▶ **WHAT IS EXPECTED**: Copy out, precisely as given, the lines from the line with "Image resolution: width=635" to the end of the entries that follow.

Stored items:
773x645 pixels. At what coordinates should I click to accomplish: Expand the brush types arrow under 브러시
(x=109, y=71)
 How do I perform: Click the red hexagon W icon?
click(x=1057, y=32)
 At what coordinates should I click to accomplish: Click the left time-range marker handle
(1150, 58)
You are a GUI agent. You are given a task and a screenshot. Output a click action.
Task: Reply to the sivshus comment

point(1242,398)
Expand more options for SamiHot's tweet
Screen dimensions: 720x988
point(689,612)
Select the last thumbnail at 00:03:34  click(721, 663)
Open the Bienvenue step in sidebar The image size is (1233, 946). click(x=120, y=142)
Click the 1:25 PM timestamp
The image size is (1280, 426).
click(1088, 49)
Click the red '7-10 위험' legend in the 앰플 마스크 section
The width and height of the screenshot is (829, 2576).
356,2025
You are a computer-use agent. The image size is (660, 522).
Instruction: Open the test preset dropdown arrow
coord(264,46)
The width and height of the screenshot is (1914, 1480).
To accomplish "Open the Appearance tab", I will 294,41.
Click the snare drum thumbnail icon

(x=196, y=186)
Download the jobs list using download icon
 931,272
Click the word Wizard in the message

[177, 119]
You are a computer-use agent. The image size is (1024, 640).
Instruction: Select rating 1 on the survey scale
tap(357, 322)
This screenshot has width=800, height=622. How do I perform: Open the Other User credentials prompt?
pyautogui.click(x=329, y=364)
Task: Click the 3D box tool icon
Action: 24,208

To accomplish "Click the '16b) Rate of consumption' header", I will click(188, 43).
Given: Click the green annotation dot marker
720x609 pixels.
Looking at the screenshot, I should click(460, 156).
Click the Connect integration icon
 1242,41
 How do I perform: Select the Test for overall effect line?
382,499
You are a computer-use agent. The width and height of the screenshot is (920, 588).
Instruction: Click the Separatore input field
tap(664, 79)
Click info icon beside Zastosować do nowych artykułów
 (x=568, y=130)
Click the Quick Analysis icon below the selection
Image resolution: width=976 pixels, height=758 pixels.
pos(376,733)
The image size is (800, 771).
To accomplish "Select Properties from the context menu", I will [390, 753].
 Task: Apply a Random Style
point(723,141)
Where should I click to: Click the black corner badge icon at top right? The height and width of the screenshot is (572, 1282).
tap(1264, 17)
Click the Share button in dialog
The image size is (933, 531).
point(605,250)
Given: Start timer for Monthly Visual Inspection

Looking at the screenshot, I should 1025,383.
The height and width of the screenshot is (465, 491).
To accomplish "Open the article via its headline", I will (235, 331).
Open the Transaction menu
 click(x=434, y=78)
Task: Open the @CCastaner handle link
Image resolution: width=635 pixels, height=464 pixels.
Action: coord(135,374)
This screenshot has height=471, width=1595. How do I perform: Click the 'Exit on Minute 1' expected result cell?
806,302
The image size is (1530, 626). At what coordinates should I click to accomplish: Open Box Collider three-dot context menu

▶ **ANSWER BOX**:
Image resolution: width=635 pixels, height=464 pixels.
Action: coord(135,374)
This screenshot has height=471, width=1595. How do I perform: Click the 'Exit on Minute 1' expected result cell?
806,302
The image size is (1530, 626). At what coordinates should I click to accomplish: Open Box Collider three-dot context menu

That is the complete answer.